### List of tasks
1. Answer these questions about the governor's office letter on the transportation rule petition, one answer per line:
(a) On what date and at what time was the letter filed?
(b) Which department denied the petition?
(c) Under the proposed revision, in which document would the preferred alternative be specifically identified?
2. Carry on the governor's office letter on the transportation rule petition from its last sentence.

-- Start Quoted passage --

WSR 97-23-028

OFFICE OF THE GOVERNOR

[Filed November 14, 1997, 10:47 a.m.]

November 13, 1997

Mr. Randy Boss

3400 56th Street N.W., Suite 102

Gig Harbor, Washington 98335

Re: RCW 34.05.330(3) Appeal of Department of Transportation Administrative Ruling

Dear Mr. Boss:

The Department of Transportation's ("DOT") denial of your petition to amend WAC 468.105.020(11) is affirmed for the reasons discussed below. Your petition requested that WAC 468-105-020(11), which reads as follows:

(11) "Preferred alternative" means a proposed action identified in the draft environmental impact statement developed in chapter 43.21C RCW.

be revised to read as follows:

(11) "Preferred alternative" means the one best proposal selected above all other options evaluated and specifically identified in the final environmental impact statement developed in chapter 43.21C RCW.

-- End Quoted passage --
-- Start Excerpted records --

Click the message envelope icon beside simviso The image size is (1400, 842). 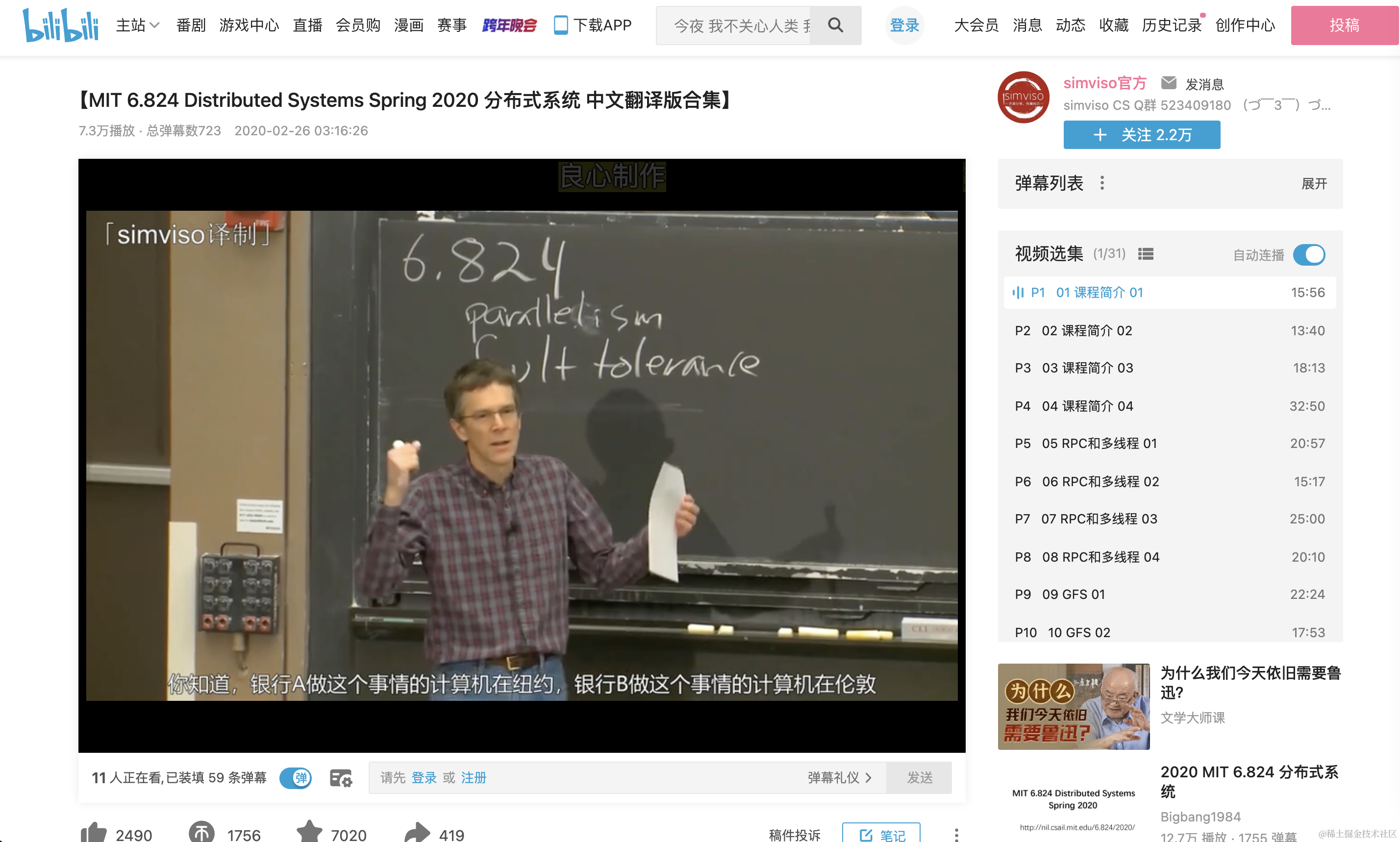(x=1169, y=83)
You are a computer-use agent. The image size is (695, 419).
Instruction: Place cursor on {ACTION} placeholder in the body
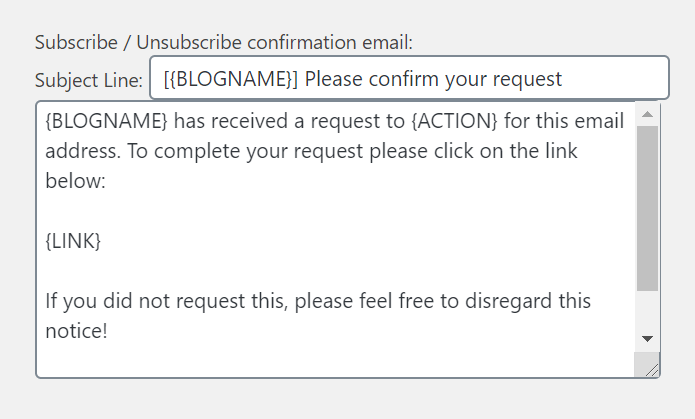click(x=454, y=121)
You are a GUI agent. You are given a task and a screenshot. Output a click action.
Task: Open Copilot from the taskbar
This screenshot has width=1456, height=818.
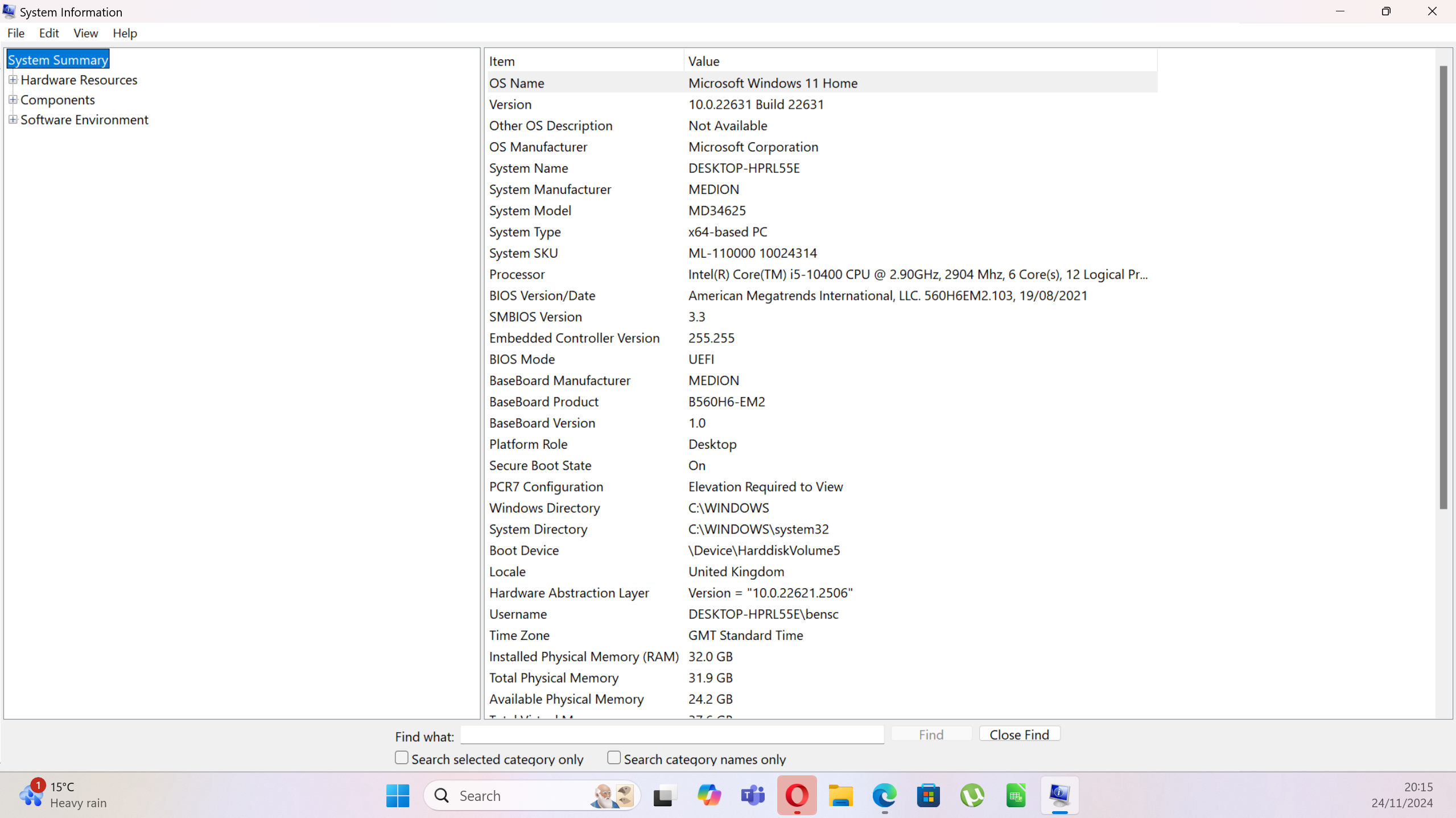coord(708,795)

-- End Excerpted records --
-- Start Excerpted records --

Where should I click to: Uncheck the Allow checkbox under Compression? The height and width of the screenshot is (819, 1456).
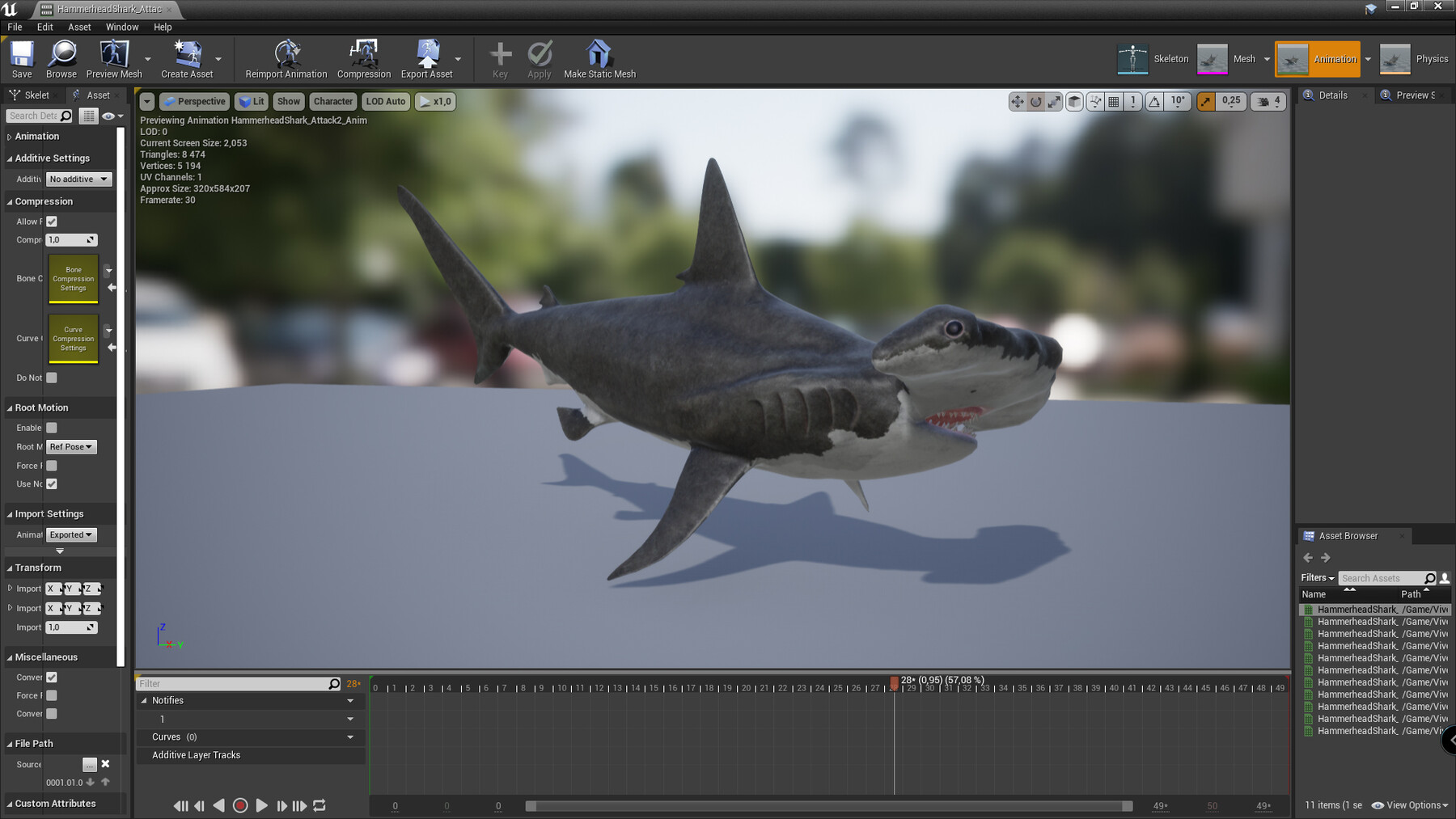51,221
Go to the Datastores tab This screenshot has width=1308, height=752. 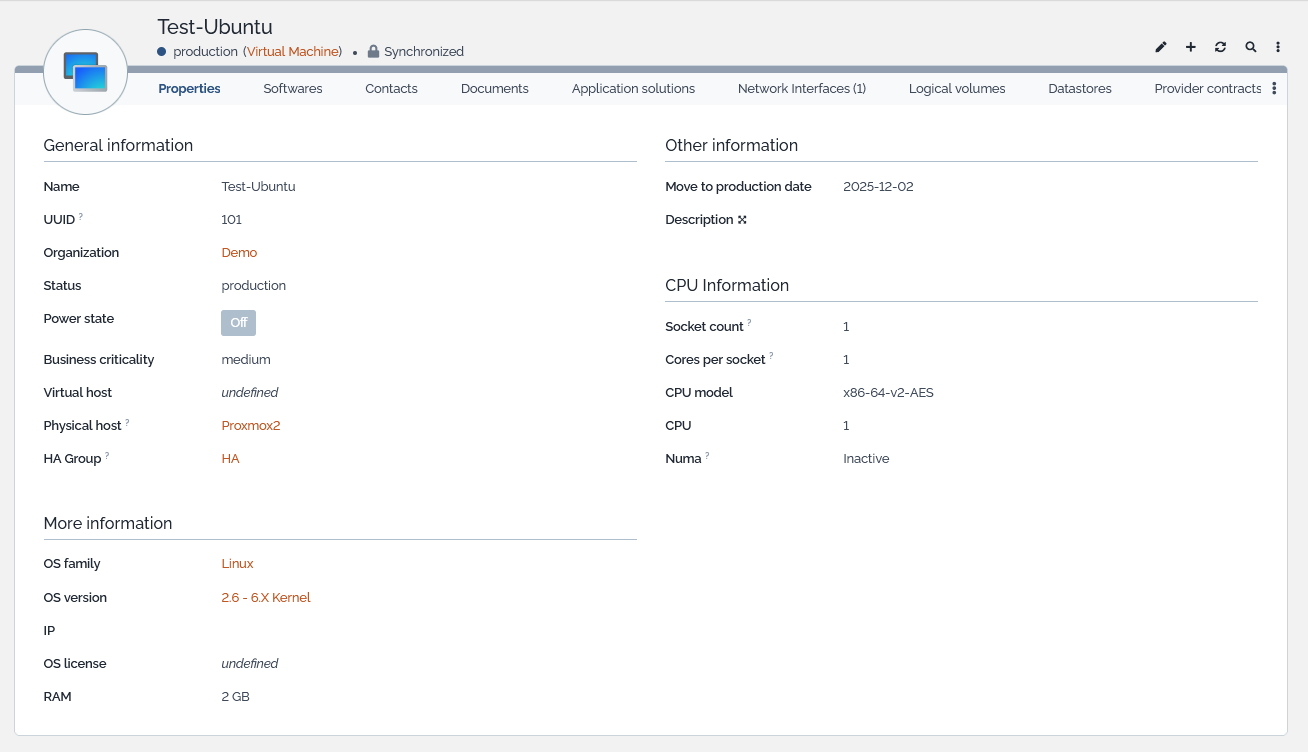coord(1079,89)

-- End Excerpted records --

### Answers below
1.
(a) November 14, 1997, at 10:47 a.m.
(b) The Department of Transportation.
(c) The final environmental impact statement developed in chapter 43.21C RCW.

2.
Your appeal to this office seeks answers to several questions in addition to consideration of the agency's denial of your petition. I will attempt to answer those questions fully, as well as address your appeal.

The crux of your argument to the DOT appears to be that that WAC 468-105-020(11) should be amended to affirmatively define "preferred alternative" as a single option that has been evaluated in a final environmental impact statement ("EIS") because you believe that is the only logical conclusion that can be drawn from the totality of statutes and regulations that bear on the issue.

Your arguments on appeal address the lack of specificity in, and the form of, the DOT's denial of your petition, as well as reassertion of your original argument. Aside from your legal arguments, you contend that it makes no sense to have a public vote on a preferred alternative that, being based on a draft EIS rather than a final EIS, might turn out not to be the final, best alternative.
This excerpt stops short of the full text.